A Systematic Benchmark for Evaluating Stylistic Vulnerabilities and Non-Content Jailbreak Attacks on MLLMs

Yue Huang

Published: 31 Aug 2025, Last Modified: 06 Nov 2025OpenReview Archive Direct UploadEveryoneCC BY 4.0

Abstract: Multimodal Large Language Models (MLLMs) demonstrate robust comprehension capabilities yet remain vulnerable to jailbreak attacks exploiting non-content-based vulnerabilities. Recent findings reveal that MLLMs exhibit Stylistic Inconsistency—their defense mechanisms can be bypassed by specific visual styles despite maintaining comprehension ability. However, current evaluation frameworks lack systematic approaches to quantify these stylistic vulnerabilities across diverse MLLMs. We introduce StyleJailbreak-Bench, a comprehensive benchmark specifically designed to evaluate stylistic triggers and their effectiveness in bypassing safety alignment. Our benchmark comprises a taxonomy of visual style categories, each paired with harmful content to measure attack success rates (ASR) under various stylistic modifications. We employ Group Relative Policy Optimization (GRPO) principles to automatically discover optimal stylistic parameters, using a Fused Reward Function that combines logit-based refusal signals with high-fidelity semantic evaluations from judge models. Extensive experiments on commercial closed-source MLLMs and open-source models demonstrate that stylistic biases represent a critical, scalable vulnerability vector. We systematically analyze the Stylistic Inconsistency phenomenon, revealing that while comprehension remains robust across visual styles, safety ability degrades significantly.
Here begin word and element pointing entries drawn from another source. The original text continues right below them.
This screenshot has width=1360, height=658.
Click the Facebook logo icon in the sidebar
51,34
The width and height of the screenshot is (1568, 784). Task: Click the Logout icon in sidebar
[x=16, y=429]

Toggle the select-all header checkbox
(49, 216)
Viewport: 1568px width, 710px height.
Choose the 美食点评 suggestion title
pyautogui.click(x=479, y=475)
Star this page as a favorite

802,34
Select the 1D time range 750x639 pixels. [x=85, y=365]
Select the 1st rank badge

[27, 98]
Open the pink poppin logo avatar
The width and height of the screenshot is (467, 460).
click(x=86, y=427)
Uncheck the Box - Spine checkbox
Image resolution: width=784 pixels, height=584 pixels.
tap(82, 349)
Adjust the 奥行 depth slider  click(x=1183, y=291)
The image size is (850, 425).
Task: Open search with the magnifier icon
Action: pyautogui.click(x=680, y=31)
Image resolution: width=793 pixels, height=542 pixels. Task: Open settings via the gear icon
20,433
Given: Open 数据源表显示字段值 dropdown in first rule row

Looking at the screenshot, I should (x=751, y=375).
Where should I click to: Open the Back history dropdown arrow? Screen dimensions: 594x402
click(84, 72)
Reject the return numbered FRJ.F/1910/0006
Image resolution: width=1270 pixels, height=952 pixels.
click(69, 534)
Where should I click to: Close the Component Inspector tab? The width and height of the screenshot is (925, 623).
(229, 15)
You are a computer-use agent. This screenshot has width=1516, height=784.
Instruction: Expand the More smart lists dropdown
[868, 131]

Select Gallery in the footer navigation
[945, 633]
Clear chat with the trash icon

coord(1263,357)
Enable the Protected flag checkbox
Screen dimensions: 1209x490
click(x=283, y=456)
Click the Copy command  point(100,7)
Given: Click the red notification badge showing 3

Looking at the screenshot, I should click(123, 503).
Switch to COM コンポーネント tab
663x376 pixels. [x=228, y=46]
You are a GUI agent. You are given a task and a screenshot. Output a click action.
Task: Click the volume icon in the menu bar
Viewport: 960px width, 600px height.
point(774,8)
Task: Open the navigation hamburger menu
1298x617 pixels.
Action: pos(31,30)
Our benchmark provides a plug-and-play evaluation module for red-teaming MLLMs against non-content-based attacks, enabling researchers to quantify stylistic vulnerabilities and develop more robust safety alignment strategies. The findings underscore that addressing content-based jailbreaks alone is insufficient—comprehensive safety mechanisms must account for stylistic triggers as a modular and persistent threat to MLLM security.